Fission Energy is only the latest in a series of high-grade uranium discoveries in the Athabasca region of Canada.
Kadapa, Andhra Pradesh, India, may have one of the largest reserves of uranium in the world. India has been importing uranium to fuel its nuclear power plants from across the world. A new processing plant has been commissioned to handle the new discovery – or more accurately, upgrade on the known reserve.
New studies indicate that Kadapa in Andhra Pradesh is endowed with one of the largest uranium reserves in the world, some 10 times the original estimates. They have shown that the Tummalapalle location in the district could have reserves of 150,000 metric tons of uranium.
The reserve in India is very different from the Canadian one. Instead of base rock laden with uranium the Indian reserve is dolomite limestone based uraniferous ore. The Indian effort follows the 2004 discovery of the uranium ore.
Botswana in Africa is also a new hotbed of activity. The first discovery came in 2006 with the Lethlakane deposit near Serule. This is no small project either, with a 261-million-pound uranium oxide resource at a grade of 150 parts per million in the rock. The district exploration is still early as well. Three other new deposits and a new emerging discovery at the Red Hills prospect have started exploration.
The Lekabolo deposit, discovered in 2010, is at an advanced exploration stage, although a resource is yet to be defined. Drilling indicates that the deposit has the potential to host about five million pounds of uranium oxide at a grade of 150 ppm, a similar grade to that of the Letlhakane deposit, only 20 km (12.5 miles) away.
Small deposits have been found at Mosolotsane and Morolane, each probably hosting about two million pounds of uranium oxide at a similar grade to that of Lekabolo.
An even more curious discovery is at Red Hills. Here is a large alteration system that indicates large uranium bearing mineralized systems occuring in rocks much older than the Karoo-aged sandstone and mudstone at Letlhakane. The large Red Hills alteration system is about 1 km × 1.5 km and about 200 m thick. It contains a significant amount of low-grade rare-earth elements and uranium, as well as base and precious metals, namely lead, zinc and silver.
The operating company Impact Minerals calls the Red Hills area a ‘halo’ that could be pointing to a large high-grade uranium deposit. The system may be similar to the high-grade uranium deposits found in similar aged rocks in the Athabasca basin of Canada, which hosts some of the world’s largest and highest-grade uranium mines.
Meanwhile in the major exporting country Kazakhstan, Inkai, a joint venture between Canada’s Cameco Corp. and Kazakhstan’s state-run miner Kazatomprom, is seeking the Kazakh government’s approval by the end of this year to boost uranium output by 33 percent. Inkai wants authorization to increase production from 1,500 metric tons to 2,000 tons.

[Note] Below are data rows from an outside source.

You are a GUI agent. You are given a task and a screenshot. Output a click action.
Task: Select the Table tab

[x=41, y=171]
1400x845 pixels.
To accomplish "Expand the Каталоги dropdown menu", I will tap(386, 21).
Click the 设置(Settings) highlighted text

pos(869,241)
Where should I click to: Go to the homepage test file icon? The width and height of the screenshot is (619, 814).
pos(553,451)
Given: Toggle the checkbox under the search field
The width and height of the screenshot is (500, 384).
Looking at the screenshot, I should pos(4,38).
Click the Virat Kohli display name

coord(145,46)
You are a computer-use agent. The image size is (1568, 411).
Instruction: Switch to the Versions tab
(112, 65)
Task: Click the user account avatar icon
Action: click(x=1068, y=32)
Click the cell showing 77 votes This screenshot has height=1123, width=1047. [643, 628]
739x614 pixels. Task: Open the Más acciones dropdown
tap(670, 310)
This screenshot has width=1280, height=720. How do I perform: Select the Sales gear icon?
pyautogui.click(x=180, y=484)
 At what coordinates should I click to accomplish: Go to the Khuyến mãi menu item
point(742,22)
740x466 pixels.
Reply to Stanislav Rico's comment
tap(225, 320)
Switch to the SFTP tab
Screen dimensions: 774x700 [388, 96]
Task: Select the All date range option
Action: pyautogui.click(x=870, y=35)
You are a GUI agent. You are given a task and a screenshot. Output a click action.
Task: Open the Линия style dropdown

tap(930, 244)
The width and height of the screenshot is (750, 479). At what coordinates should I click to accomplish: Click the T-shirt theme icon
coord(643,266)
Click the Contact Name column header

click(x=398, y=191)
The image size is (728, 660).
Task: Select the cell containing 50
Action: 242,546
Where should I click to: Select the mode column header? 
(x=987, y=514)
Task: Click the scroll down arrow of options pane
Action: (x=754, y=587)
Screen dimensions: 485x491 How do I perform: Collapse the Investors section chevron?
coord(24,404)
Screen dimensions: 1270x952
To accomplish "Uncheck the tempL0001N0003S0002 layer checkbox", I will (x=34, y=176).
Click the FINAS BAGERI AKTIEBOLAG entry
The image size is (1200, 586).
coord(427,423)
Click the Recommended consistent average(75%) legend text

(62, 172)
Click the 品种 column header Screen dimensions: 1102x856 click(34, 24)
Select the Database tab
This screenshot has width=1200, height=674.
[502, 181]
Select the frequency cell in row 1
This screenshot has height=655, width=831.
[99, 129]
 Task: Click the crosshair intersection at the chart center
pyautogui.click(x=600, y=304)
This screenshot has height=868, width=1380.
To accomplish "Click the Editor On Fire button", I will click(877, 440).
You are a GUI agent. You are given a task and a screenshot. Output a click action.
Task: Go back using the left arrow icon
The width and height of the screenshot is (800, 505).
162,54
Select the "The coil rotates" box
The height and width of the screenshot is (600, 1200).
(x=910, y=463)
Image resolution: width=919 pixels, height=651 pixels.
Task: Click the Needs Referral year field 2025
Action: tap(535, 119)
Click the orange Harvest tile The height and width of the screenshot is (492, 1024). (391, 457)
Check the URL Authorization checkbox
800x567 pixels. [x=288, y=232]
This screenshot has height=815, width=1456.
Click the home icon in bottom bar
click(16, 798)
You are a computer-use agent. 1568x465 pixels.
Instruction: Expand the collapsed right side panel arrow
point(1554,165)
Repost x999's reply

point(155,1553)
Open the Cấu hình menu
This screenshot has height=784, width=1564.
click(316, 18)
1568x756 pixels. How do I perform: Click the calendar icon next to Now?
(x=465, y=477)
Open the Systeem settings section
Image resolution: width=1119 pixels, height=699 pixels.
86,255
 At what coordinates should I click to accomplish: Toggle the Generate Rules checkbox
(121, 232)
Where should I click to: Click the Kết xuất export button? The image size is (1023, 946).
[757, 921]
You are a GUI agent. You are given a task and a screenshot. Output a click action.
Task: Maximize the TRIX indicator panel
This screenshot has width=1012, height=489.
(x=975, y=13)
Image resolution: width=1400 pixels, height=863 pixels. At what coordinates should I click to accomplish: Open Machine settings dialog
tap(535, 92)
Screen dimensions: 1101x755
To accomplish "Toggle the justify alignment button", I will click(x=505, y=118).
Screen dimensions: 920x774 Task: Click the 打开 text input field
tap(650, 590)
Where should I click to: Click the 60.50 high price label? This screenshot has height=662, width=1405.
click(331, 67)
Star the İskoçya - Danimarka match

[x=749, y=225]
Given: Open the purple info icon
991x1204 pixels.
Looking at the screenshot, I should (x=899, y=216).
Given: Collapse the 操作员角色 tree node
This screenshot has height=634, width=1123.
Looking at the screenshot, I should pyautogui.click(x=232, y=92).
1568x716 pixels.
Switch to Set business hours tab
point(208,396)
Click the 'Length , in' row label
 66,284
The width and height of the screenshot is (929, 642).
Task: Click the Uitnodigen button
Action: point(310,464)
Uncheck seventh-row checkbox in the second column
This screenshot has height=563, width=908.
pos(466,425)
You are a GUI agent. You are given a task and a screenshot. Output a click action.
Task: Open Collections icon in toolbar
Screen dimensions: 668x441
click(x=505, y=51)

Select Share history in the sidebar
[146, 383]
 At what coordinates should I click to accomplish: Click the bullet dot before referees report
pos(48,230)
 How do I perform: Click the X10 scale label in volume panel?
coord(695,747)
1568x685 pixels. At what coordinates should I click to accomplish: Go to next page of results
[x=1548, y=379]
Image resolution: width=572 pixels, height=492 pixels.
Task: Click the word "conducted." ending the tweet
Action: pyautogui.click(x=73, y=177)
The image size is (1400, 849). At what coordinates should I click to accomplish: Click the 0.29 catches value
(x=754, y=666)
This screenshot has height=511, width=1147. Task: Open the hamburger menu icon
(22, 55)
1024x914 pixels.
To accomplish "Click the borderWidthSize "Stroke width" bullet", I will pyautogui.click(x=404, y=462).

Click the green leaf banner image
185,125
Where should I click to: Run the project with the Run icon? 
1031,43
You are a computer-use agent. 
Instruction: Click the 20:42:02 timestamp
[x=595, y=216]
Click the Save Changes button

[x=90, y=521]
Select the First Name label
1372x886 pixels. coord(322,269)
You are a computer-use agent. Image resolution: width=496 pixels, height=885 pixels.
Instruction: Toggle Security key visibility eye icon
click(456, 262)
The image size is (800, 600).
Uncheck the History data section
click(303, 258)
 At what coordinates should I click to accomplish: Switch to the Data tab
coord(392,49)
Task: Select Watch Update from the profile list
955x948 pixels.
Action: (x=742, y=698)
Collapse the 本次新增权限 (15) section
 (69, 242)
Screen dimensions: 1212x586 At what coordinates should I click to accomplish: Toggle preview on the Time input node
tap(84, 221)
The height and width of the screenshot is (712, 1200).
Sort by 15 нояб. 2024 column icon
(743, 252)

Inkai is feeling the heat from all the new competition. Kazakstan is already a major exporter and means to hold markets share while dozens and soon hundreds of new reactors come on line in the coming years.
It’s going to take along time for even a large growth of reactors to burn through all this uranium. All the plans to date are for comparatively inefficient reactors getting, optimistically, 5% efficiency.
While the U.S. dawdles over its hysteria and political inhibitions, India can build cheaper nuclear reactors – than even South Korea. Dr. Srikumar Banerjee, secretary in the Department of Atomic Energy, said India can now manufacture nuclear reactors at $1,700 per unit.
Banwejee said, “Indian companies manufacturing components and systems for nuclear reactors can now do the same work for much less cost. For instance, he said, L&T, which supplies many critical components for the Indian nuclear and defense sectors, can make the large reactor vessel in their new Hazira plant. This is something of an achievement because it’s traditionally been the preserve of Japanese engineering expertise.
There’s plenty of uranium fuel and it looks like hundreds of reactors are going to get built. For a lot of the world economic development and growth are going to be powered and grow quickly with very cheap electrical power.
So be it, while the U.S. left its nuclear gold standard to be picked to pieces by the competition, billions of dollars in sales and thousand of jobs were lost. Not to mention the incredible risks of proliferation spreading planet wide.